Thursday, July 25, 2024

Indian Peaks

Arrive early, when only a few cars litter the parking lot, a cool mountain air lingering along ankles. You don't know where you are meant to be going, take screenshots of trailheads before cell service disappears into the valleys below. The dog stops in every stream to frolic, you stare at pine trees and wonder why you haven't fallen in love with this iteration of wilderness yet. 

It's not for lack of trying. 

A few miles in, the trail begins to climb. Up, up, toward the treeline, toward the sky, switchbacks across flowering meadows and babbling brooks, patches of snow strewn like afterthoughts, and then, around a particularly treacherous corner, an alpine lake appears at the feet of cragged peaks. Someone once told me if the Appalachians were comforting grandparents, the Rocky Mountains were unruly teenagers, and I can see the resemblance. So much to prove, so much ending up only half right. 

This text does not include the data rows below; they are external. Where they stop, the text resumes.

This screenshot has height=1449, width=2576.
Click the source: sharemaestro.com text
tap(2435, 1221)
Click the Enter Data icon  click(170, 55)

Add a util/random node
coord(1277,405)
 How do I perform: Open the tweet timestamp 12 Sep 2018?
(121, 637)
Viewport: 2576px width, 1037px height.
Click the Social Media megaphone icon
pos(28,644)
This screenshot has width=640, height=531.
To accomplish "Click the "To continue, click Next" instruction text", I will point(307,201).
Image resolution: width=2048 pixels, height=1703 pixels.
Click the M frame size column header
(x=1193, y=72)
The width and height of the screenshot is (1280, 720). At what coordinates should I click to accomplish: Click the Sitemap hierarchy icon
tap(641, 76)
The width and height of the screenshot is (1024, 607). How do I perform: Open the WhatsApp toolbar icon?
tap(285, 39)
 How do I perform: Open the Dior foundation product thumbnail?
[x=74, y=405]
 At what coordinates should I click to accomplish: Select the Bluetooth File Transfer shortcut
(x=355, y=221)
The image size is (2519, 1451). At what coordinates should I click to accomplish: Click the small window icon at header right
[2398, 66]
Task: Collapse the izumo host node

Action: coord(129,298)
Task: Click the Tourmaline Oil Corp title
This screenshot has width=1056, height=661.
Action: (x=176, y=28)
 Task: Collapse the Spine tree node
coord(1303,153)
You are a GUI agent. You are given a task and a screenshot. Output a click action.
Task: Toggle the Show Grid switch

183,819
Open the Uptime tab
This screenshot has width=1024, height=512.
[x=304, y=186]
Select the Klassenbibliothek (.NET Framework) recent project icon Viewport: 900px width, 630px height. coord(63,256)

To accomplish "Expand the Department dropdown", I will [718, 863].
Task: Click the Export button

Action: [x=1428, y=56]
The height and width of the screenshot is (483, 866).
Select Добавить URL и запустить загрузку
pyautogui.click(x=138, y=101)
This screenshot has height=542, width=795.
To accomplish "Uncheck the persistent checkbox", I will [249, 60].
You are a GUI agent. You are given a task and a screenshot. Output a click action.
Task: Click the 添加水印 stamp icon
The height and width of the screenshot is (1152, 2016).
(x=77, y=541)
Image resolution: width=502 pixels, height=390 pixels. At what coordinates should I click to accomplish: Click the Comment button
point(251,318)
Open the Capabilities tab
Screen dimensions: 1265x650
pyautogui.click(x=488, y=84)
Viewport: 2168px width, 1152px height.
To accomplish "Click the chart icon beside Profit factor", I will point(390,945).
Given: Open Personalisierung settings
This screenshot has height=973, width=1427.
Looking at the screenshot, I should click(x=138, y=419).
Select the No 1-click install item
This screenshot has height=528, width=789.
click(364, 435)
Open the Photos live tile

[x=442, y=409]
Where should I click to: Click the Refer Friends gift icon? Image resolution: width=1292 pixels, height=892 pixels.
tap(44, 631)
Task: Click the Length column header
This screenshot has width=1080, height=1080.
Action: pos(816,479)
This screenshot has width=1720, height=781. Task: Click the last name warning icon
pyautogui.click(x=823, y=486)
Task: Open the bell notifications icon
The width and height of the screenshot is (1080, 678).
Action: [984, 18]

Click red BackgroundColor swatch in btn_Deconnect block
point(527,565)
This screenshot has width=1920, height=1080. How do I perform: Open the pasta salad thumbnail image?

The last mile before we reach the car, the dog is running: she sees the end in sight. (She sleeps the whole way home.) I was won over, for a moment, by the high mountains, but when we reach the outskirts of civilization, the wildfire smoggy valley floor, the perpetual afternoon overcast, it blows off me like dirt on the trail. 

My time in COlorado comes to an end. 

I haven't words yet for what to make of it.